Relationship to the public education system

Works together with 175 schools (2015)

Organization’s Vision and Mission

Vision: To prepare youth to be active participants in addressing environmental challenges so that their communities are resilient today, tomorrow, and throughout their lives. 

Mission: Earth Force engage young people as active citizens who improve the environment and their communities now and in the future.

Brief Description of Program Activities

Earth Force programs are based on environmental community action and problem solving, with three focus areas: Water, Sustainability and Health.

In approaching each of these program-focused challenges, students are engaged and guided through a six-step problem-solving process. The timeline for the six steps of the problem-solving process and the phases in which the projects are carried out throughout a school year varies from school to school.

Earth Force’s focus on civic engagement teaches learners to be active participants in their communities by conducting research, building strong community partnerships, making decisions as a democratic group, and implementing projects that improve their communities. Some projects involve funding, mentoring and implementation assistance from local community organizations, schools and corporations. For example, Earth Force students in the Washington DC metro area have the opportunity to submit and present innovative ideas related to caring for local watersheds. At an annual Youth Summit, they compete for implementation funding and community mentorship to turn their ideas into realistic solutions.

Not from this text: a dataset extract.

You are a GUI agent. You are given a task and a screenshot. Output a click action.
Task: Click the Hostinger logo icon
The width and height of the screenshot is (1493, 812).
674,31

Earth Force and its partners also develops the capacity of educators through a blended learning professional development program designed to teach and support educators as they help students master science concepts by applying what they learn in the classroom to the problems they find in their communities.

Program Content: Intrapersonal Competencies

Earth Force encourages participants to reflect at the end of the problem-solving process. This guided reflection helps students assess what they learned, what they achieved, and what impact they had, even if the result of the project was different than planned, and how they can build on their work for future impact.

Program Content: Interpersonal Competencies

Earth Force teaches civic engagement and taking a community-based, collaborative action approach to solving environmental issues.  Young people work within their communities to provide sustainable solutions to the problems they uncover.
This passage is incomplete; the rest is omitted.